» Tasks for this exercise:
a – In the article on Hwang's Law, where did Hwang make his remarks?
b – Reproduce the article on Hwang's Law from "The U.S. Library of Congress is" up to and including "of sound recordings.".

» Excerpted text:
‘Hwang’s Law’ Good for Another 10 Years
By Cho Jin-seo Staff Reporter Semiconductor capacity will keep doubling every 12 months at least for the next 10 years, and so by 2015 there will be a 20-terabyte memory chip capable of containing all the books stored in the U.S. Library of Congress, said the semiconductor chief of Samsung Electronics Friday.
Hwang Chang-gyu, one of the most respected figures in the semiconductor industry, said that the law named after him will remain valid in the future as the memory chips will have more important roles in various industries including medicine, aerospace and energy.
He made the remarks at the Seoul Digital Forum, a three-day gathering of the technology industry, at the Sheraton Grande Walkerhill in eastern Seoul.
Currently, Samsung’s 32-gigabyte flash memory has the largest chip storage on the market. As one terabyte is equivalent to 1,000 gigabytes, what Hwang insisted on Friday means that the capacity of a memory chips will almost double every year for the next 10 years in order to hold 20 terabytes, or 20,000 gigabytes of information.
The U.S. Library of Congress is considered as the largest store of information in the world, except for the Internet. It currently stores 29 million books on its 850 kilometers of bookshelves. Given that a book has on average one megabyte of information, the books in the library have 29 terabytes of information in total.
Hwang’s calculation counts only books, not including other paper and multimedia items in the library. According to a report from Rutgers University, the library also holds 13 terabytes of photographs, 200 terabytes of maps, 500 terabytes of movies and another 2,000 terabytes of sound recordings.

» Data extract:
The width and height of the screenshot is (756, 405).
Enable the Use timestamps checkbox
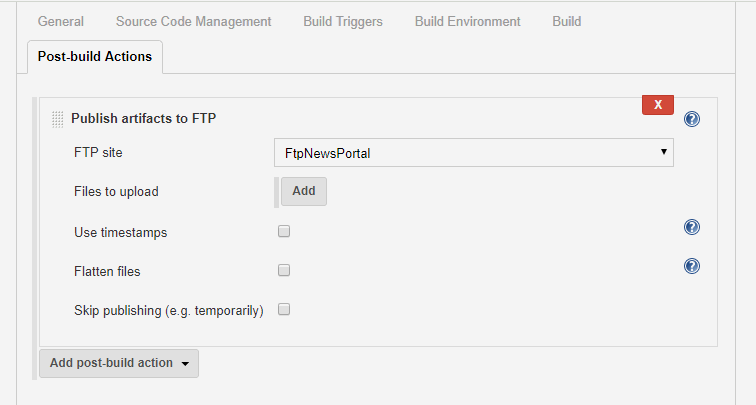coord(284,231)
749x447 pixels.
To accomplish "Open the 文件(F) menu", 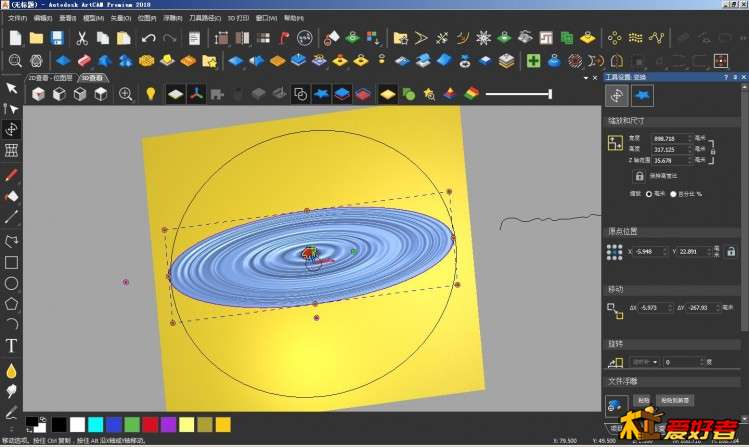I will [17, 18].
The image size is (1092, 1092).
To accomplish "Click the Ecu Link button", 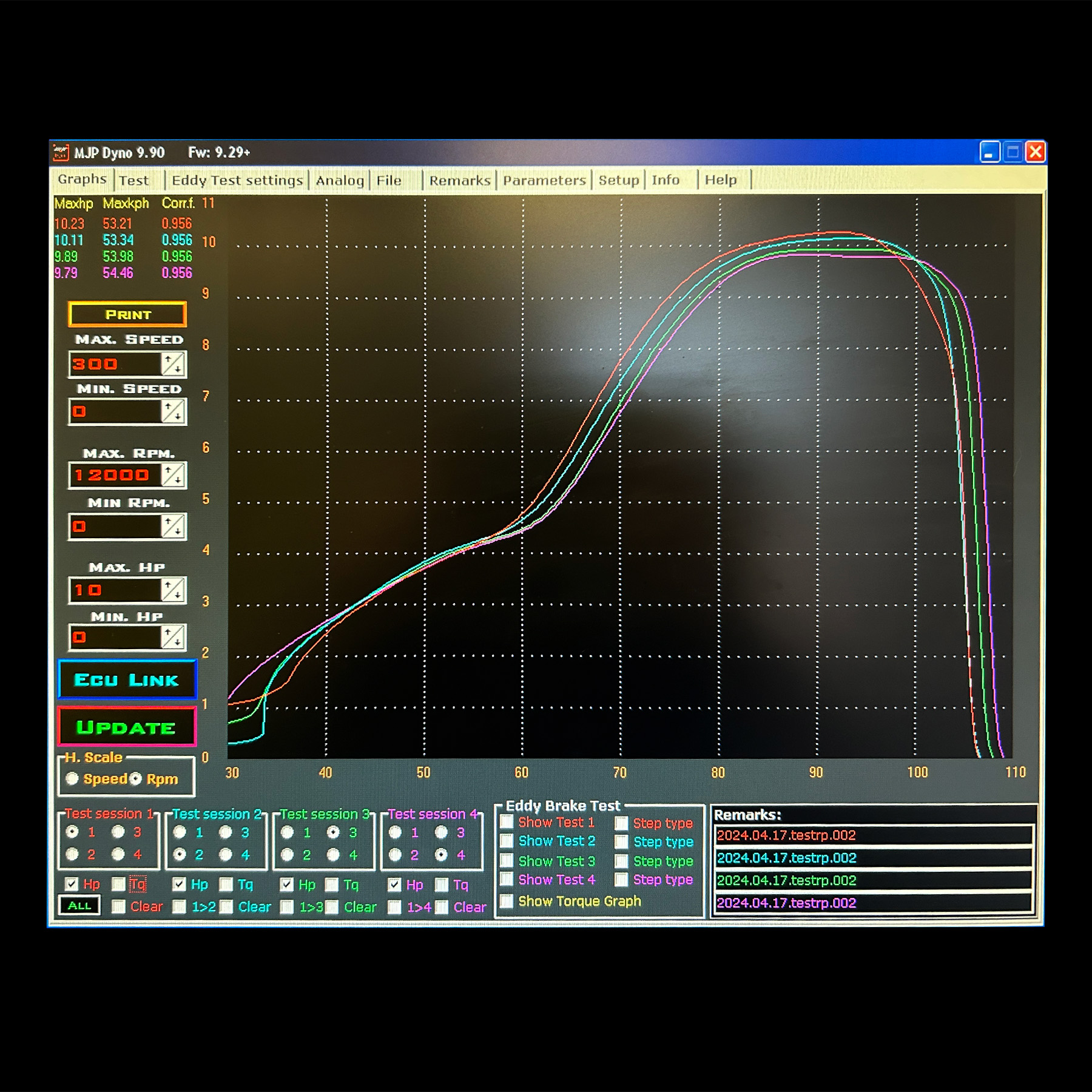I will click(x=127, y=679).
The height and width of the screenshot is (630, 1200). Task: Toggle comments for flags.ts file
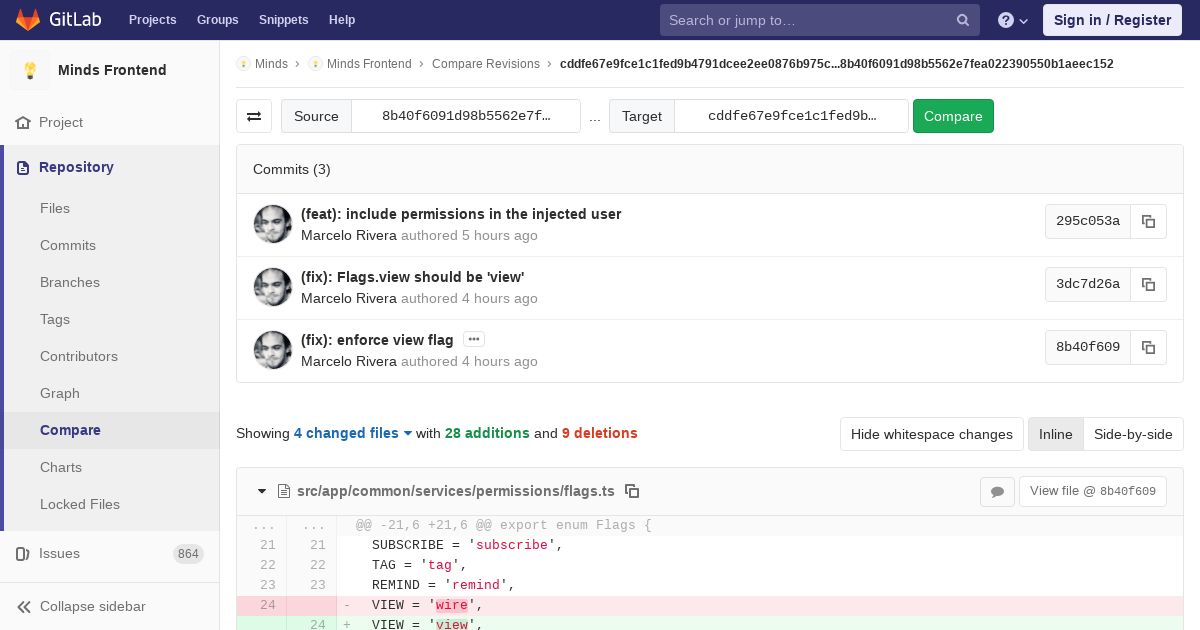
...
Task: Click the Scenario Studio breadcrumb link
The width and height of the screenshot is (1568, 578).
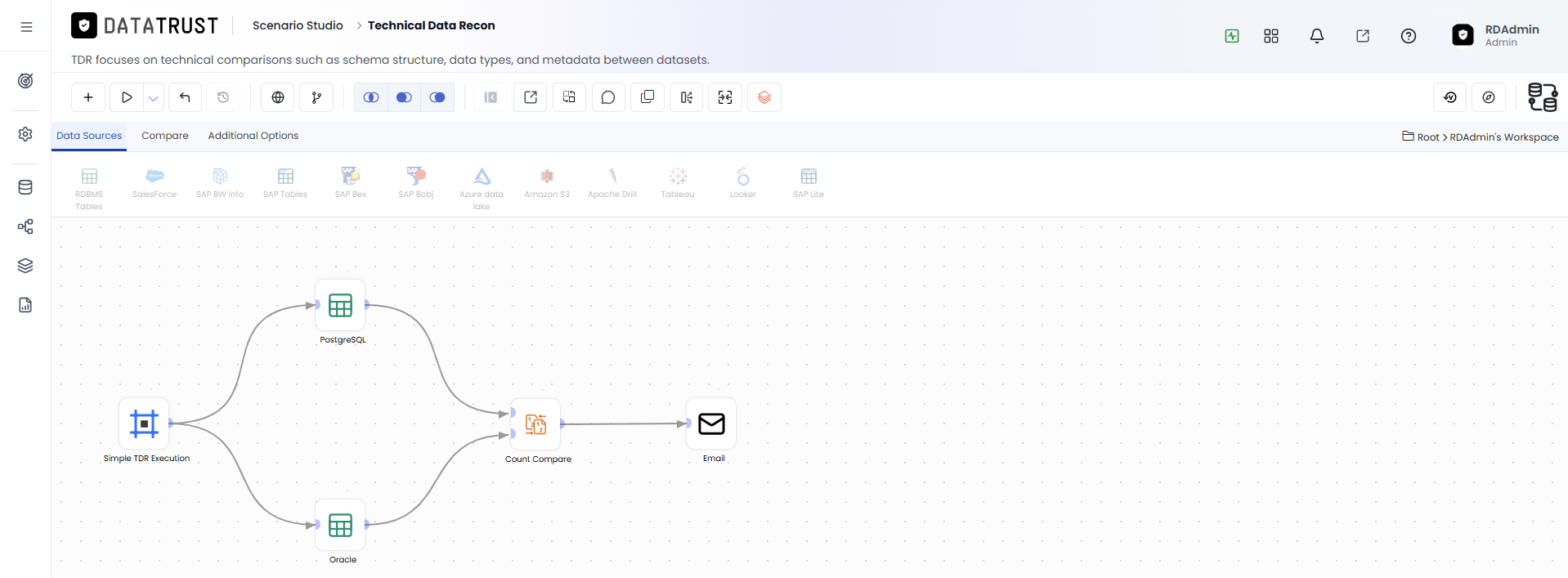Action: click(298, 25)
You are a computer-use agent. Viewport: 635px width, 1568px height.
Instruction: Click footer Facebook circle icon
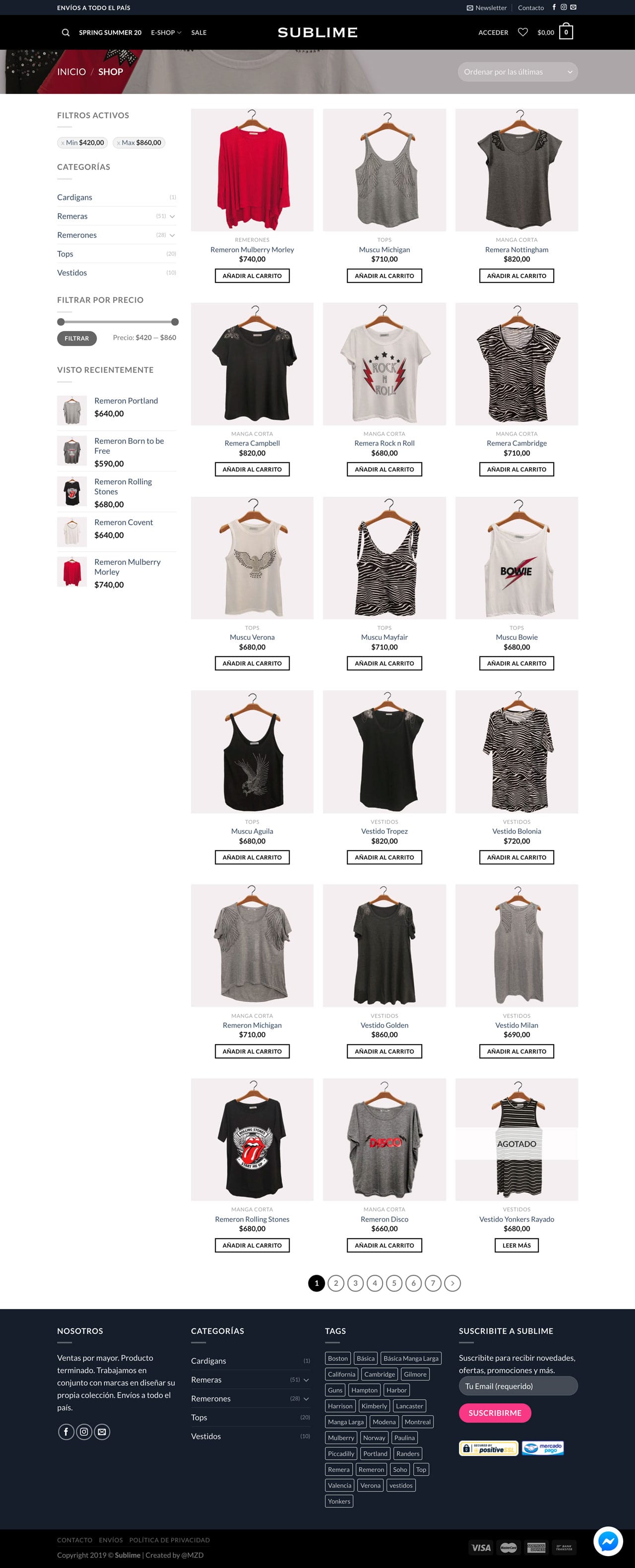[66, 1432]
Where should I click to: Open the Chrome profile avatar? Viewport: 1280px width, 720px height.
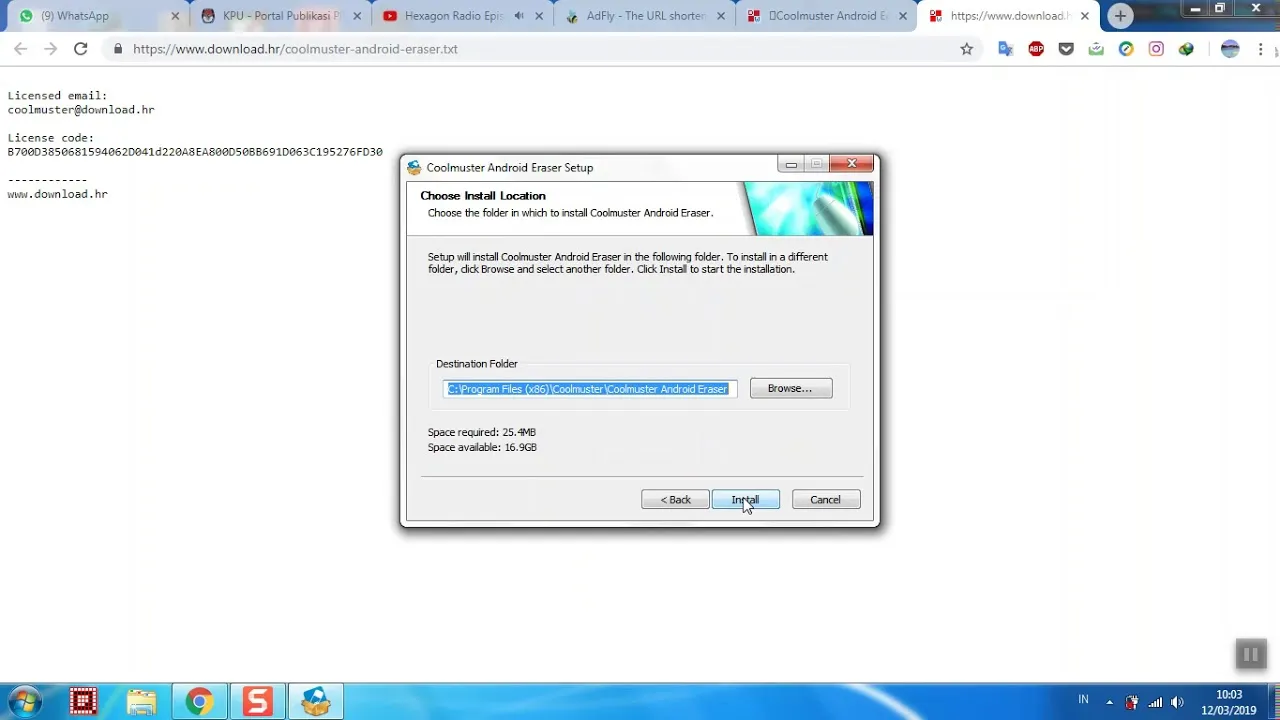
...
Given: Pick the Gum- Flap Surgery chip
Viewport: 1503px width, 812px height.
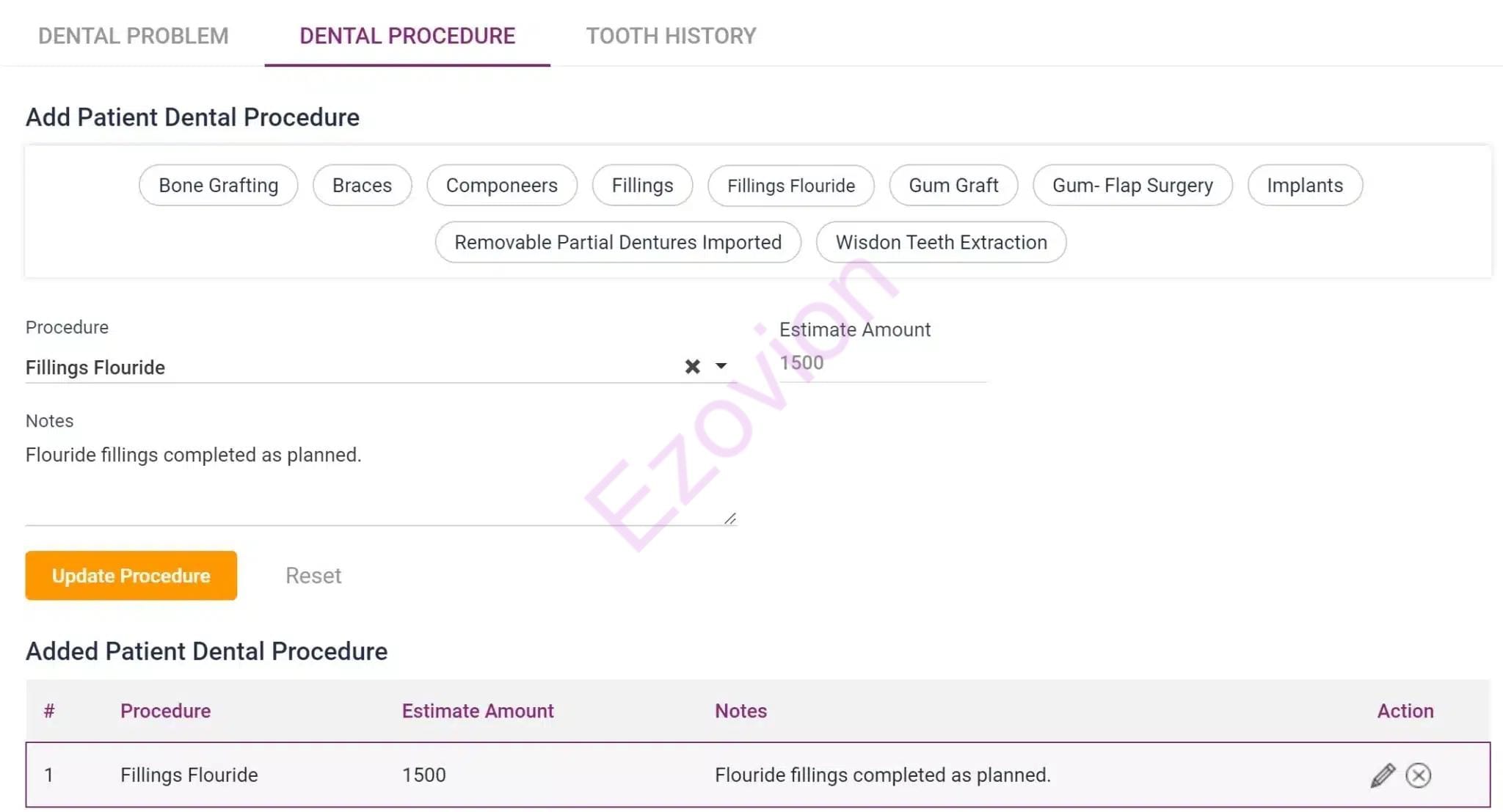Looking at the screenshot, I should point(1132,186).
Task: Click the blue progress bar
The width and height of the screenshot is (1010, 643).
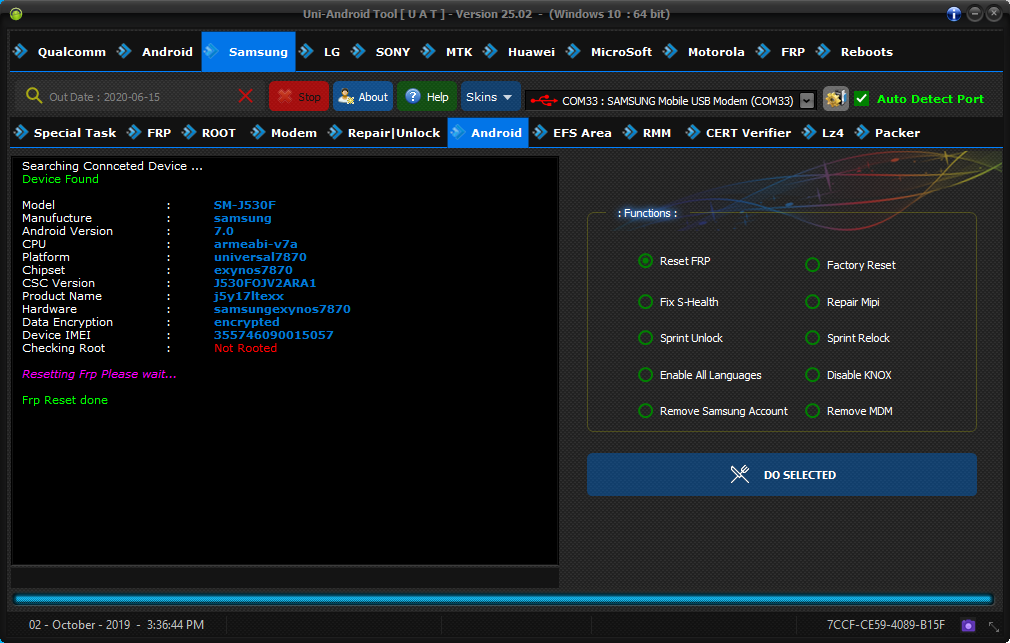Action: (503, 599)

» Answers for this exercise:
a – At the Seoul Digital Forum, held at the Sheraton Grande Walkerhill in eastern Seoul.

b –
The U.S. Library of Congress is considered as the largest store of information in the world, except for the Internet. It currently stores 29 million books on its 850 kilometers of bookshelves. Given that a book has on average one megabyte of information, the books in the library have 29 terabytes of information in total.
Hwang’s calculation counts only books, not including other paper and multimedia items in the library. According to a report from Rutgers University, the library also holds 13 terabytes of photographs, 200 terabytes of maps, 500 terabytes of movies and another 2,000 terabytes of sound recordings.